• [Assigned task 1]:
Reproduce the passage of the article about the quilt in Intimate Apparel starting at "So where does" and ending at "the basic quilt.", switching "quilter" to "seamstress".
• [Assigned task 2]:
In the article about the quilt in Intimate Apparel, what does Esther plan to open with the money hidden in her quilt?

• [Text under study]:
##########

Prop Becomes Reality—with a Little Help from Mom
Hayley Parker (left), senior properties artisan; Ashlynd Cox, properties artisan; Ada Lauren Taylor, properties artisan; and Kelly Kreutsberg, properties supervisor.
Sometimes a prop in a play is so important to the storyline, or carries so much meaning, or is simply so intriguing that it almost becomes a character in the play. Such is the case of the crazy quilt in the Utah Shakespeare Festival’s production of Intimate Apparel: the quilt should almost be a line in the cast list, all because of Festival Properties Director Benjamin Hohman, his talented crew—and his mom.
The quilt figures prominently in the play. It is visible on Esther’s bed in many scenes. Esther has sewn the quilt over many years from scraps left from the beautiful undergarments she has made for other women. But, more importantly, she has sewn into the quilt money she has made from her sewing; it is her “bank” where she is saving to someday open her own beauty shop for black women.
So where does one turn when he needs help making a quilt? His mother, of course! Making the quilt was a major undertaking, and Hohman knew that his mother, Patricia, was an avid quilter (making dozens a year) and could take the load off his small crew by making the basic quilt.
His mother jumped at the chance, saying: “I can make a quilt, and someone else will pay for all the components? Sign me up.”
“So we had the designer choose what he thought would work as a basic color pallet and then purchased and shipped the fabrics, thread, etc. to my mom in Ohio,” said Hohman. “She then created the quilt top and mailed it back to us.”
Once the quilt top arrived and was used in a rehearsal, director Tasia A. Jones said she wanted it “way more crazy.”
“So we dug through the costume shop scrap bins and pulled a few dozen fabrics and added pieces to the quilt for about a week,” said Hohman. “Once that was done, we embellished it with multiple trims, gimps, lace edgings, etc. and then finished by hand stitching floss, yarn, and other thread-like materials in various stitching patterns over the seams.”
The “trick” of the quilt lies in the construction of pockets that appear to be sewn closed, but are actually attached with Velcro, allowing the actor to slightly “tear” the quilt to add to or retrieve the money hidden within. “We sort of ‘cheated’ when we made the base quilt,” said Hohman. “We made all the pink pieces into pockets with Velcro, so the actress could choose anywhere on the quilt, and as long as she pulled on a pink fabric panel she would find the money.”

##########

• [Data supplied]:
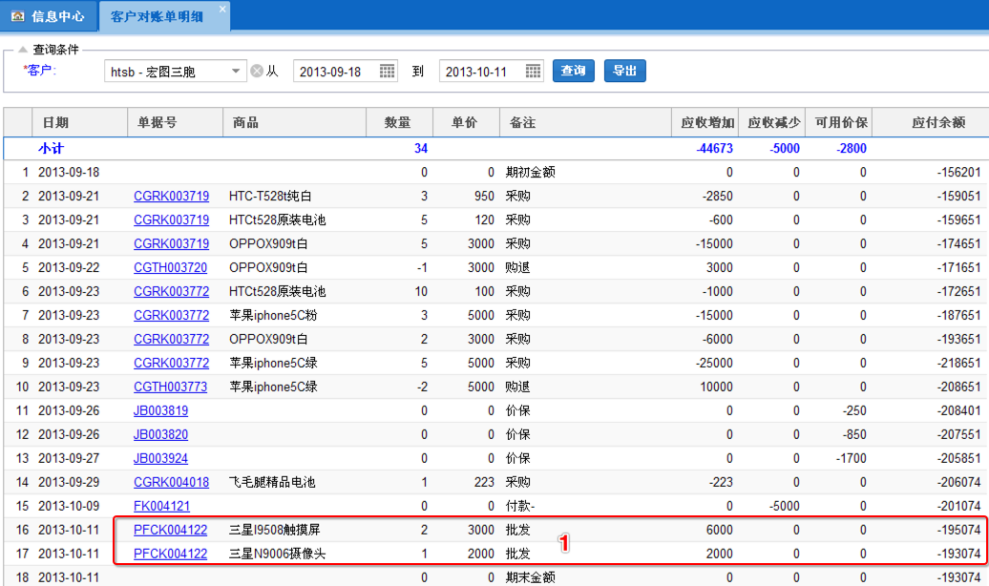Open document link CGTH003720
The image size is (989, 586).
coord(171,268)
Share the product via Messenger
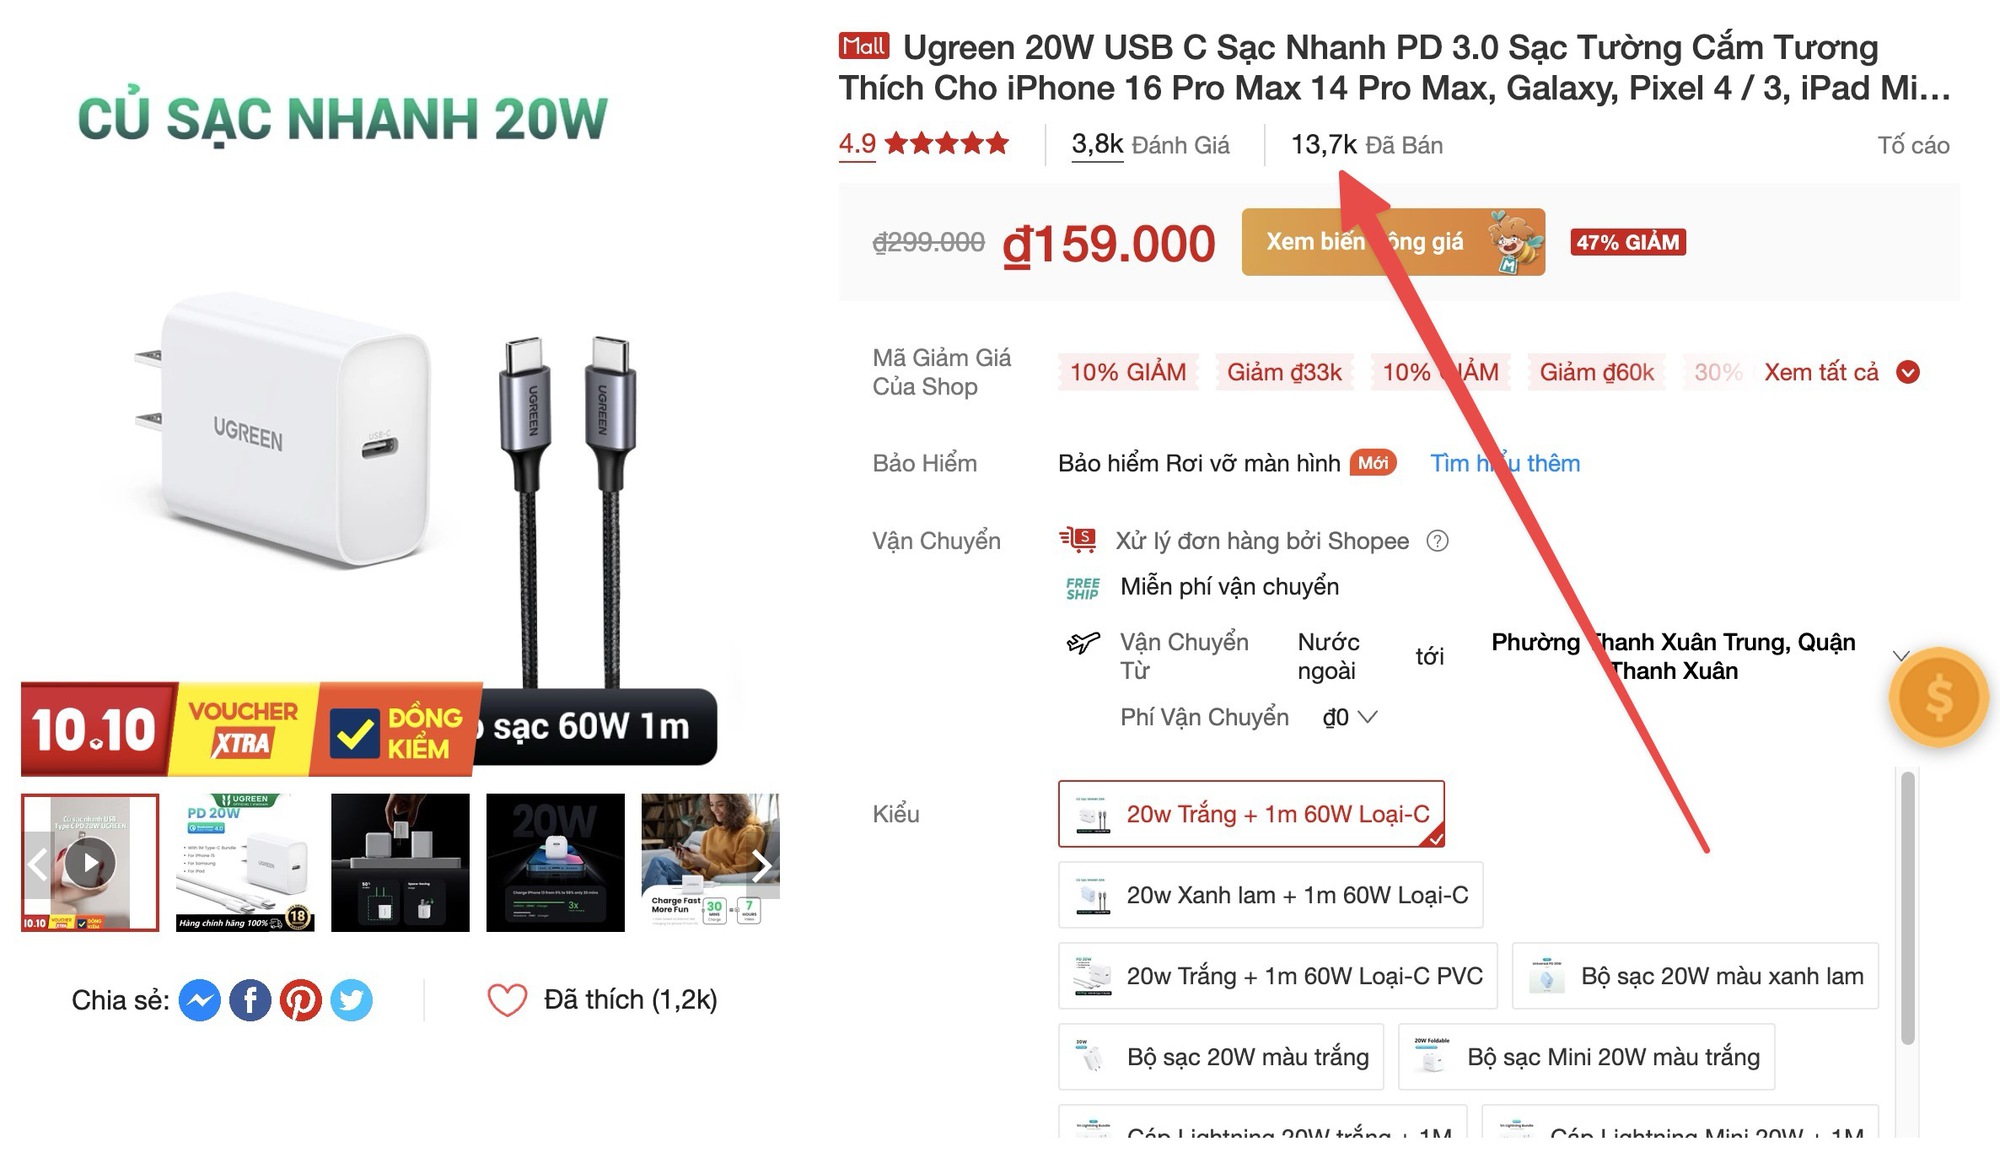Viewport: 2000px width, 1174px height. tap(200, 999)
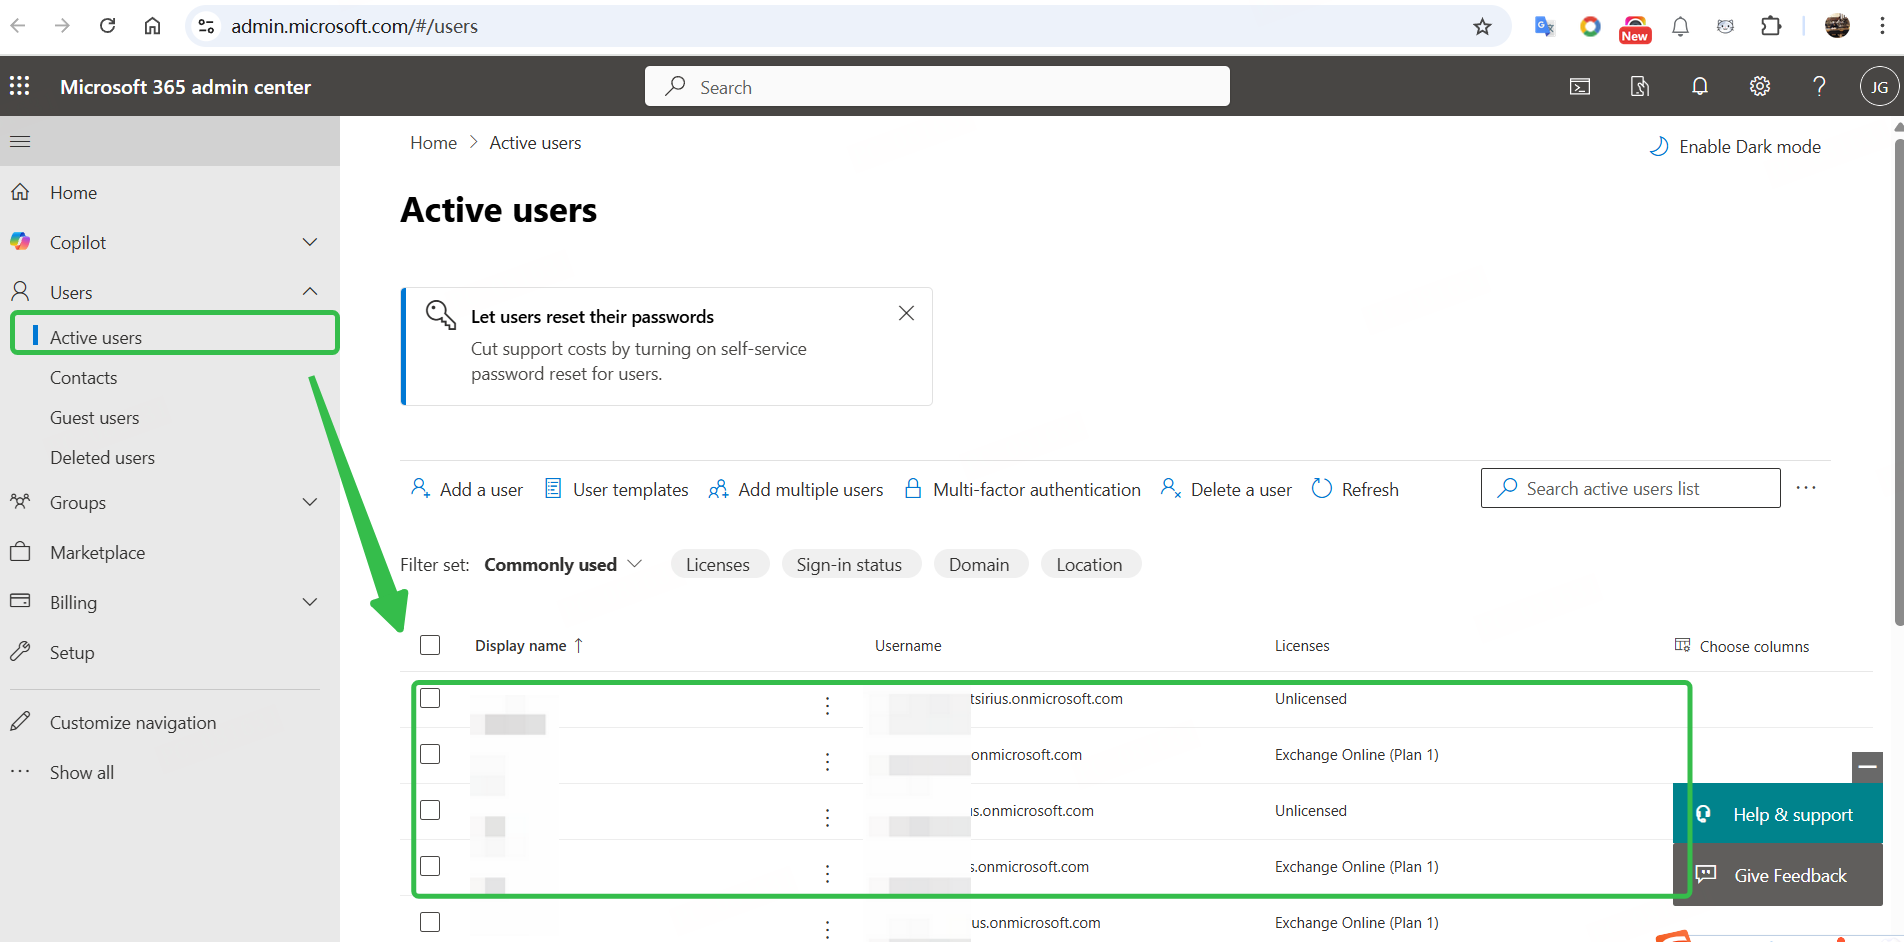Expand the Copilot navigation section
The image size is (1904, 942).
point(310,242)
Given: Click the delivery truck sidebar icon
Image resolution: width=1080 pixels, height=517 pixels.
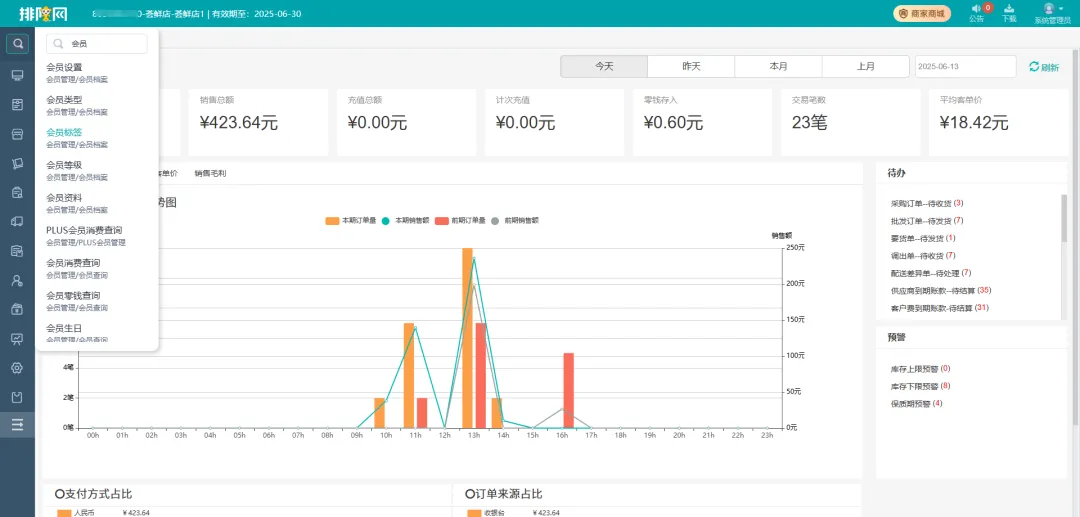Looking at the screenshot, I should [x=17, y=222].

##########

• [Problem solution 1]:
So where does one turn when he needs help making a quilt? His mother, of course! Making the quilt was a major undertaking, and Hohman knew that his mother, Patricia, was an avid seamstress (making dozens a year) and could take the load off his small crew by making the basic quilt.

• [Problem solution 2]:
Her own beauty shop for black women.